Statistical analysis

The experimental data is expressed as mean ± S.D. The statistical significance was evaluated by one-way analysis of variance (ANOVA) using SPSS version 13.5 (SPSS Inc, Chicago, IL, USA) and the individual comparisons were obtained by Duncan's multiple range test. Differences were considered to be significant at p < 0.01.

Abbreviations

17β-HSD:	=	17β-hydroxysteroid dehydrogenase
3β-HSD:	=	3β-hydroxysteroid dehydrogenase
ANOVA:	=	analysis of variance
bw:	=	body weight
DNA:	=	deoxyribo nucleic acid
ELISA:	=	enzyme linked immunosorbent assay
FTIR:	=	fourier transform infrared spectroscopy
GOD/ POD:	=	glucose oxidase and peroxidise
GPx:	=	glutathione peroxidise
H & E:	=	hematoxylin and eosin
H2O2:	=	hydrogen peroxide
HOS:	=	hypo-osmotic swelling
LPx:	=	lipid peroxidation
MDA:	=	malondialdehyde
NAD:	=	nicotinamide adenine dinucleotide
NADP:	=	nicotinamide adenine dinucleotide phosphate
NADPH:	=	nicotinamide aenine dinucleotide phosphate hydrogen
NMR:	=	nuclear magnetic resonance
OECD:	=	Organisation for Economic Co-operation and Development
PUFA:	=	poly unsaturated fatty acid
ROS:	=	reactive oxygen species
SOD:	=	superoxide dismutase
SPSS:	=	Statistical Package for Social Sciences
STZ:	=	streptozotocin
TBA:	=	thiobarbituric acid

Acknowledgements

The authors are grateful to the Principal, A.U. College of Pharmaceutical Sciences, Andhra University, Visakhapatnam and management and staff of the Sankar Foundation Research Institute for providing necessary facilities to carry out the work.

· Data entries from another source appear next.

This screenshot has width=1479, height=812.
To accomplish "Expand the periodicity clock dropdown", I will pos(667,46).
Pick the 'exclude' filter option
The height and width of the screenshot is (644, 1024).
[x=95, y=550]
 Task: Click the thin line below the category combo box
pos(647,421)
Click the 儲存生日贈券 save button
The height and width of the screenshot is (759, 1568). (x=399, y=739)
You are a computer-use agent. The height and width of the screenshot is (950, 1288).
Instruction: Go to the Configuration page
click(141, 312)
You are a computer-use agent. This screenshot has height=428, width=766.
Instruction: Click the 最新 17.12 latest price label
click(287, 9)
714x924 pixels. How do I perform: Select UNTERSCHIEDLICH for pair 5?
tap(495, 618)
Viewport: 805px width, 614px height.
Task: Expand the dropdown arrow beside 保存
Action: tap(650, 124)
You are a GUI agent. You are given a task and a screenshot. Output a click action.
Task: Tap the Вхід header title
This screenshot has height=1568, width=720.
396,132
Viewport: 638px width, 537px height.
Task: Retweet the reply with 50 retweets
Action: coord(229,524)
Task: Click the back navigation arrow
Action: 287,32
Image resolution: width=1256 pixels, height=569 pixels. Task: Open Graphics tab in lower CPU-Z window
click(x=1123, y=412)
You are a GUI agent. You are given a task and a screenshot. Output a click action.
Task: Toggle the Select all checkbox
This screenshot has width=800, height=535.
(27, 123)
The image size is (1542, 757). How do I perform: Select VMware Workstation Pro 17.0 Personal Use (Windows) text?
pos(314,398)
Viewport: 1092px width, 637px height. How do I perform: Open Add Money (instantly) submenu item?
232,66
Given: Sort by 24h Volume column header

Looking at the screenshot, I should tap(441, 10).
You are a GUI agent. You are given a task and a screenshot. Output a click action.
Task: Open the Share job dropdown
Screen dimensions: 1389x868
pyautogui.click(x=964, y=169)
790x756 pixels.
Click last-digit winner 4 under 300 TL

Declaration of interest: The authors report no conflicts of interest. The authors alone are responsible for the content and writing of the paper. The work was financed by the Sankar Foundation Research Institute, Visakhapatnam, India.

Author contributions: Designed the experiments: GBN, ASK, EKK; Performed the experiments and analyzed the data: GBN; Wrote the manuscript: GBN, EKK.